Yikes… After consulting a Medical Professional I was informed that it is likely a viral infection as it started in one eye and quickly spread to the other. Turns out you can just… get it. You don’t have to get poop in your eye, you can just get sick and have your eyes turn red as fuck and be itchy without relief. 

I’m not settling for that though because I know there is a higher power at play here. A few weeks back I was in a real bad spot with my gambling. Couldn’t even sniff a win. In the Take A Shot segment on the Heartland Radio 2.0 pod I made a sacrifice to the gambling gods to turn things around. Well seems like they listened as my record in the past 30 days has been a complete turn around (shoutout MyBookie.AG promo code: PAT). HOWEVA, it came with quite a price, first they took my perfectly crafted clavicle and the use of my right arm from me. (Broke my collarbone and now Pink Eye, yes I am 12 years old)
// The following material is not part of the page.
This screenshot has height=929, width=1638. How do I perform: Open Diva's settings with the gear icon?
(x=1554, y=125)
Shoutout SportsAction App https://www.actionnetwork.com/

They weren’t finished there though, you want to keep this thing rolling? “Never walk away from a heater”

Gambling gods, probably

“HA, TAKE HIS EYES, TAKE HIS FUCKING EYES AND FILL THEM WITH CRIMSON, LET THEM RUN RED WITH THE BLOOD OF FOOLS WHO HAVE FORSAKEN US IN THE PAST!! MAKE HIM SUFFER, MAKE THEM SHITTY AND RED AND ITCHY AND MISERABLE. THAT’LL TEACH YOU TO FUCK WITH US YOU SORRY SACK OF SHIT!!”

Got ’em

Now here I sit. Exiled from the office for fear of infecting my colleagues with this virus. I’m currently quarantined in my apartment bathing in hand sanitizer and spraying enough disinfectant to cause a violation of the Geneva Convention. I’m burning candles all around like the ancient kings and emperors of the old world trying to cleanse themselves of the plague. 
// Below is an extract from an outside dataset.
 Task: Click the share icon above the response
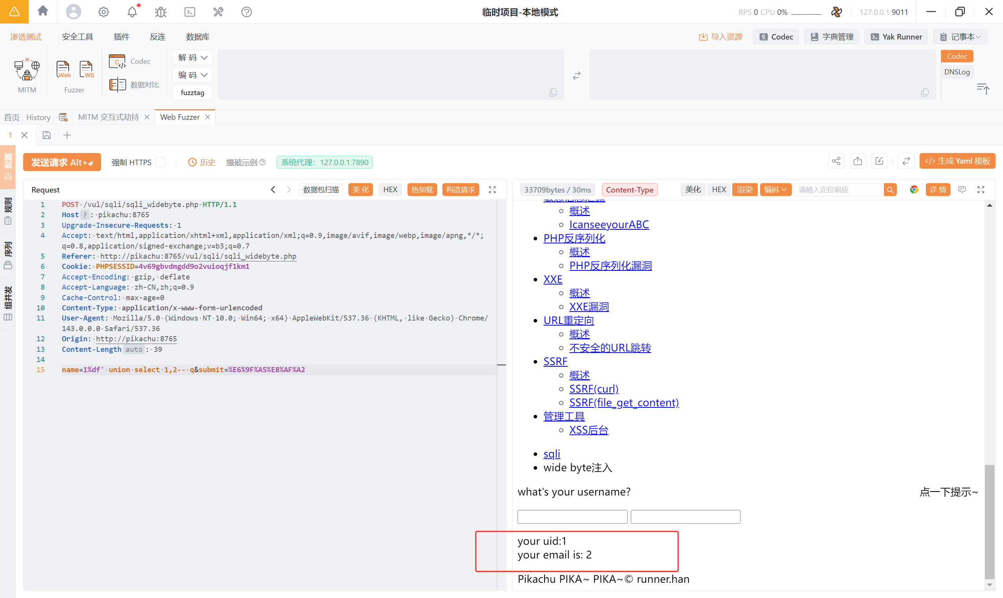pyautogui.click(x=836, y=161)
Working from home at my old job used to be a real treat. Kick back, wear whatever you want, throw a movie on, work away and enjoy the seclusion. Now, it’s a different story when you get to go to work in a fantasy factory with your friends everyday. It feels very much more like serving out a sentence than it does working remotely. I’m out of the loop. I’m going to miss all the good inside jokes. What magical ideas does Pat have spewing out of his brain this week? What dumbfounding concoction of words can Zito put together that you can only shake your head at? What kind of lies can Digs tell everyone that I actually know the truth to and will never tell? Did Foxy get laid this weekend? Hahahah I almost couldn’t even finish typing that out.

Oh well, at least I’m rolling around in piles of cash from MyBookie that is now definitely infected and will be sent back out into the world to infect some other down on his luck sucker!